TASK GOAL:
Every line of the entries below that includes "section" belongs in the answer, copied as written.

(Saved data entries)
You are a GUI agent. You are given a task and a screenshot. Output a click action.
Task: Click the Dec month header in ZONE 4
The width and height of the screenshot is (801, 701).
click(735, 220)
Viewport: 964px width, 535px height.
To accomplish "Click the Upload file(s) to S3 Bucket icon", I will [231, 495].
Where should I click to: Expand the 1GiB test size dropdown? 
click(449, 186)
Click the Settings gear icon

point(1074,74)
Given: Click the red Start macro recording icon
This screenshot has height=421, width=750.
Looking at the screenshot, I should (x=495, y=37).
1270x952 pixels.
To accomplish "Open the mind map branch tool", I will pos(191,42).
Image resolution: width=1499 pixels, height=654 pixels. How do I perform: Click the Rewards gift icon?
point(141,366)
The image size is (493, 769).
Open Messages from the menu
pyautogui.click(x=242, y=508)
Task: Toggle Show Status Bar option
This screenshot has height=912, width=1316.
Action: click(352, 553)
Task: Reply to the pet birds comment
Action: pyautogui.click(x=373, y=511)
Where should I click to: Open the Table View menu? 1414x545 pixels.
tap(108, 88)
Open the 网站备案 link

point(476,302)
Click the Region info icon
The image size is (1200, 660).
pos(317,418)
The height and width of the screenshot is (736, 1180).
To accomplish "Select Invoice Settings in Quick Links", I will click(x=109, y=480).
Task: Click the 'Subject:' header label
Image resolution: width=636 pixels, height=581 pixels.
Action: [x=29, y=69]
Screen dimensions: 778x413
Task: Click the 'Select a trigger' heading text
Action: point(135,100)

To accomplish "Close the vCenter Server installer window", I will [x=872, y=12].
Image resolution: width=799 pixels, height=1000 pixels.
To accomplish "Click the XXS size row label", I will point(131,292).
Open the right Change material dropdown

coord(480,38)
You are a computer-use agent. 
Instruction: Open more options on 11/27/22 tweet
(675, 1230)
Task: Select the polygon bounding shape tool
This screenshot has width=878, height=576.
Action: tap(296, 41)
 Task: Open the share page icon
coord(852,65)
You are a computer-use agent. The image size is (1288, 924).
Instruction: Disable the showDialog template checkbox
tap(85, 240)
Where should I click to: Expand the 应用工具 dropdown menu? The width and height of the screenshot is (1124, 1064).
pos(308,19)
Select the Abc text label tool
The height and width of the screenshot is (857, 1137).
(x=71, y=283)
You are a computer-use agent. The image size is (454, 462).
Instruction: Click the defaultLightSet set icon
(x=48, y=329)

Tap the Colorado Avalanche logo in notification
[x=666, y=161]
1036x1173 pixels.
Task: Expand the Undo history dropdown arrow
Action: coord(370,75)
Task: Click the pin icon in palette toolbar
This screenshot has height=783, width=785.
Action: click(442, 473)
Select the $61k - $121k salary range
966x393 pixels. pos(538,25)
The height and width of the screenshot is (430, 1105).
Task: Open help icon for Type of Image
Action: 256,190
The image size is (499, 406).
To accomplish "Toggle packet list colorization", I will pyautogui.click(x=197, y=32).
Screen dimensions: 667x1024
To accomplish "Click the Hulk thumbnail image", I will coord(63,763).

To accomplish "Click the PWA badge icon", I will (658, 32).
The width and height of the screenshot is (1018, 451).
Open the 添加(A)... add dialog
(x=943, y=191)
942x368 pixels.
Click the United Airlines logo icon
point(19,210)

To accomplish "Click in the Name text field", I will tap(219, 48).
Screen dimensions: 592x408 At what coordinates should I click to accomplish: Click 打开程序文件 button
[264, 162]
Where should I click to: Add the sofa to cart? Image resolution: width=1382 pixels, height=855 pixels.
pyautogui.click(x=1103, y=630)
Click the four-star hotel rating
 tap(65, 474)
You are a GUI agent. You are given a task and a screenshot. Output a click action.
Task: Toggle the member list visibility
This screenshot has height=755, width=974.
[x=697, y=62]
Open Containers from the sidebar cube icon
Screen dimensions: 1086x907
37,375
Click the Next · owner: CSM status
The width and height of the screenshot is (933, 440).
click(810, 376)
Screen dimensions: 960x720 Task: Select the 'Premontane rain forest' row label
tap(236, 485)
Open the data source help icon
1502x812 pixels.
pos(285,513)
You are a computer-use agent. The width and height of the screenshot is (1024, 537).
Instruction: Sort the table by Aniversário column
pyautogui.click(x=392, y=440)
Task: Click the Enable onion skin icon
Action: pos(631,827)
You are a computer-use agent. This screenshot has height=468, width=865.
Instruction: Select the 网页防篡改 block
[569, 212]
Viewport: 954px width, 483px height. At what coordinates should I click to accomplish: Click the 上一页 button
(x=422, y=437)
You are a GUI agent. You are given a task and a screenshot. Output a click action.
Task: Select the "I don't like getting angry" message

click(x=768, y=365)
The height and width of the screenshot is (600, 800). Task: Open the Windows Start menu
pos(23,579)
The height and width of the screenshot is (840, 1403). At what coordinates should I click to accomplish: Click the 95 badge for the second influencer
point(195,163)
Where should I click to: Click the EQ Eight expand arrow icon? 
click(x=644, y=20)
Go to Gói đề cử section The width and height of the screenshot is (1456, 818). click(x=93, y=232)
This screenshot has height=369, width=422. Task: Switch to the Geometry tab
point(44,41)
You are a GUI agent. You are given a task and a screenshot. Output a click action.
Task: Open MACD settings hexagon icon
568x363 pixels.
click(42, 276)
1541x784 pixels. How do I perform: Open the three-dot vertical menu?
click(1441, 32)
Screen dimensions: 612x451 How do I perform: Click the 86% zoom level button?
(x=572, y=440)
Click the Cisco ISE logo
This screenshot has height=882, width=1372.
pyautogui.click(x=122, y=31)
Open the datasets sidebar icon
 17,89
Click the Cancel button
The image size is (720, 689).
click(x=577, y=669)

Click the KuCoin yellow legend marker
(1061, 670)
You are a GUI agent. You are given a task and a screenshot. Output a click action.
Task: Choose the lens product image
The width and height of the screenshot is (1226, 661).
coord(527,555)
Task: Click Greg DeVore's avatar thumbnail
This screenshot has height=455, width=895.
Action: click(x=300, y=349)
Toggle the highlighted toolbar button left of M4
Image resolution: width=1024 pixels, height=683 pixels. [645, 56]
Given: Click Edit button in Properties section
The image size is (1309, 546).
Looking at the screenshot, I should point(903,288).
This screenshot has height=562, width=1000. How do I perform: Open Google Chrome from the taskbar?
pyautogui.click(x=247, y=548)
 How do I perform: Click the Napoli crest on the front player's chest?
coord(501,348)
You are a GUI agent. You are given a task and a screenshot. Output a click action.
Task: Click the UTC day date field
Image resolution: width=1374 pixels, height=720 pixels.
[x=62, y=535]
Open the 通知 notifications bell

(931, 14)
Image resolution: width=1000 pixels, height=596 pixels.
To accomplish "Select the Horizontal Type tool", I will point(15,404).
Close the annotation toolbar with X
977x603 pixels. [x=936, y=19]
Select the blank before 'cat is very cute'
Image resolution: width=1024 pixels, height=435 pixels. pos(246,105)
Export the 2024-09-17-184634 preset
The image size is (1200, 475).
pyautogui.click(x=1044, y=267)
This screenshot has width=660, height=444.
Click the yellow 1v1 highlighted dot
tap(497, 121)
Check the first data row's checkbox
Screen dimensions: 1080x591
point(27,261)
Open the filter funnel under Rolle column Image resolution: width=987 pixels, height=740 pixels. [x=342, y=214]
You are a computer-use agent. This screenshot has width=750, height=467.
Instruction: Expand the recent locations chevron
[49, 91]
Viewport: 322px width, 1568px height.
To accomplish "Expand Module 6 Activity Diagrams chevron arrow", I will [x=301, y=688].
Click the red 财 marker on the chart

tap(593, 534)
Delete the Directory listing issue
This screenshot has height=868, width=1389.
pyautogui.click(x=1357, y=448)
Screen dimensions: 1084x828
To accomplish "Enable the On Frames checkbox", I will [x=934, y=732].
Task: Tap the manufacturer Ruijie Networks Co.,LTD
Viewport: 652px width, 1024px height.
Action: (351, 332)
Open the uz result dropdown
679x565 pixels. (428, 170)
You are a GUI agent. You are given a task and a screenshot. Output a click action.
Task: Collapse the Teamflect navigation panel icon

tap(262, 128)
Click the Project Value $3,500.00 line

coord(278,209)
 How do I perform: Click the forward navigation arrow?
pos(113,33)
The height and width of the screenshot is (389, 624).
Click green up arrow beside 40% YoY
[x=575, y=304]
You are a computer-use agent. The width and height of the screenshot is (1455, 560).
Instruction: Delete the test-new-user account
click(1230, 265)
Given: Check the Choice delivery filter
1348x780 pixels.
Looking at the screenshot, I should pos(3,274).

ANSWER FOR THIS EXERCISE:
Go to Gói đề cử section The width and height of the screenshot is (1456, 818). click(x=93, y=232)
Given: Click Edit button in Properties section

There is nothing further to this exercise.